# Der Weinkönig
von Unbekannt
Die Einnahmen dieses Jahres waren überaus zufriedenstellend. Ja, sie waren geradezu berauschend. Ebenso wie das Produkt, das sie erzeugte. Nachdem er das Dokument begutachtet hatte, lehnte Lord Finnelor sich zufrieden zurück in seinen mit Elchleder überzogenen Sessel.
Sein Anwesen lag nicht unweit entfernt von den Weinbergen. Hinter dem steinernen Bauwerk befand sich ein laues Mischwäldchen, das Finnelor nicht selten zur Jagd aufsuchte. Die Weinberge zogen sich kilometerweit durch die Gegend um die Stadt Tirest. Sieben Tagesritte waren es von hier bis zur Hauptstadt Salim, die von schillernden Kuppen und Dächern dominiert wurde. Ein Ort, den Finnelor, ebenso wie seinen Wald, gerne aufsuchte.
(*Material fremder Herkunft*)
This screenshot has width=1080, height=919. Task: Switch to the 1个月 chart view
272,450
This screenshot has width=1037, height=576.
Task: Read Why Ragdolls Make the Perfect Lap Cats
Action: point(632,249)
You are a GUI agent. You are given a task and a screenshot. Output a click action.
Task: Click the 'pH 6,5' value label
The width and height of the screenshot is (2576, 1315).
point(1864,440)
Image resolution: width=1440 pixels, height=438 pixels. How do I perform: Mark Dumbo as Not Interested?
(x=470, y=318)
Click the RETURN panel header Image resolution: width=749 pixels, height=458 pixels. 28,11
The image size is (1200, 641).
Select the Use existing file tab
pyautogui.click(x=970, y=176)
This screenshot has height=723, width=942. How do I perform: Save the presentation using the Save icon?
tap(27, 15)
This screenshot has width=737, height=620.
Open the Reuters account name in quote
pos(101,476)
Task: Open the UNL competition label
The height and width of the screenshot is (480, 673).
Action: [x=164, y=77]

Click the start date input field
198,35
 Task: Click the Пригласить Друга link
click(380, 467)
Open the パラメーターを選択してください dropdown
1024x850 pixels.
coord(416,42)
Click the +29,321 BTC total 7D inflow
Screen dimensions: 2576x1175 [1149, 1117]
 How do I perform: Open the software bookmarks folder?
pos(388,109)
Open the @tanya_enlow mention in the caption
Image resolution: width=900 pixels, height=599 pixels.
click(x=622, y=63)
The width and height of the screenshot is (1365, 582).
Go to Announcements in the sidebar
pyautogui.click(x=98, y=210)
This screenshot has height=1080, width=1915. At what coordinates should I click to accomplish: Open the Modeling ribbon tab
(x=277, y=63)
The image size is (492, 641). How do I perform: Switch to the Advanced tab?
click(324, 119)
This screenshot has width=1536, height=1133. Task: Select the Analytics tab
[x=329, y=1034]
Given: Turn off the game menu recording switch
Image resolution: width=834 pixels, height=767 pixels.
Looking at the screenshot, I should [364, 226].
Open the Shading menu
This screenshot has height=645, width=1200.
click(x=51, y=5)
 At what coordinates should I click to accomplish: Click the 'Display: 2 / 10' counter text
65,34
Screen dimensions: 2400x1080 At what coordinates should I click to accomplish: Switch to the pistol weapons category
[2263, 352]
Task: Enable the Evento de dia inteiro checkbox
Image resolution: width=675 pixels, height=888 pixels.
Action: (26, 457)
Der Grund für die Besuche lässt sich leicht erahnen, weiß man um die Popularität des dort gelegenen Bordells "Zur Goldenen Lust". Anzunehmen, dass Finnelor dort als Kunde einkehrt ist allerdings höchst falsch. Vielmehr ist er, Lord Finnelor, Besitzer der größten Brauerei Kalmandors, dort aus wirtschaftlichen Gründen anzutreffen. Es ist nicht von der Hand zu weisen, dass in einem Bordell der ein oder andere Tropfen getrunken und gekostet wird. Die dort einkehrenden Beamten und höher gestellten Personen lassen sich nichts als den besten Wein, das stärkste Bier und den süßesten Met einschenken.
Gestern zogen die zahlreichen, im Dienste Lord Finnelors stehenden Schatzmeister und Mathematiker Bilanz über die Erträge des vergangenen Jahres. Die Rebsorte des letzten Jahres war sehr ertragreich und dies spiegelte sich auch in den Zahlen wider. Höchst zufrieden nippte Finnelor, der eine rot-violette Montur mit goldenen Brokat-Stickereien trug, an einem Glas Wasser. Alkohol vertrug er nicht.
Gut so, dachte er sich. Finnelor plante zu expandieren. Ein neuer Edelwein sollte her. Der Süden und der Norden des Kontinents bot gewaltige Möglichkeiten zur Erweiterung des Imperiums.
Neben dem höchst bekannten Sonnentau-Wein, dessen Reben sozusagen vor Finnelors Haustür wuchsen, bot er Waldbrand, Honigmet, Waldbräu-Bier und Bergmann-Starkbier an. Letzteres war erst vor kurzem entwickelt worden. Die zahlreichen für Finnelor arbeitenden Forscher hatten einen Gärungsprozess entwickelt, der besonders starkes, raues, kräftiges, vollmundiges, süffiges Bier entstehen lies. Eben jenes Bergmann-Starkbier wurde zunächst an Bergmänner veräußert, um deren Kräfte zu stärken. Die gute Wirkung lockte aber alsbald auch sauflustige Arbeiter in den zahlreichen Kneipen Kalmandors an. Jeden Tag kamen neue Order, jeden Tag wurden neue Arbeiter eingestellt, die Felder vergrößert, der Arbeitsprozess optimiert.
Es wäre eine Untertreibung zu behaupten, das vergangene Jahr sei erfolgreich für Lord Finnelor gewesen. Der gemeine Bauer oder Arbeiter möge nun annehmen, dass dieser Lord Finnelor, ein kleiner, dicker Mann mit dicker Nase und ungepflegtem Bart, ein nicht gerade freundlicher Mensch wäre. Weit gefehlt! Lord Finnelor sieht sich, nicht zu unrecht, als jovialen Philanthropen. Er entlohnt einen jeden seiner Arbeit gut. Dies mag auch ein wesentlicher Grund für den vom ihm erzielten Erfolg sein.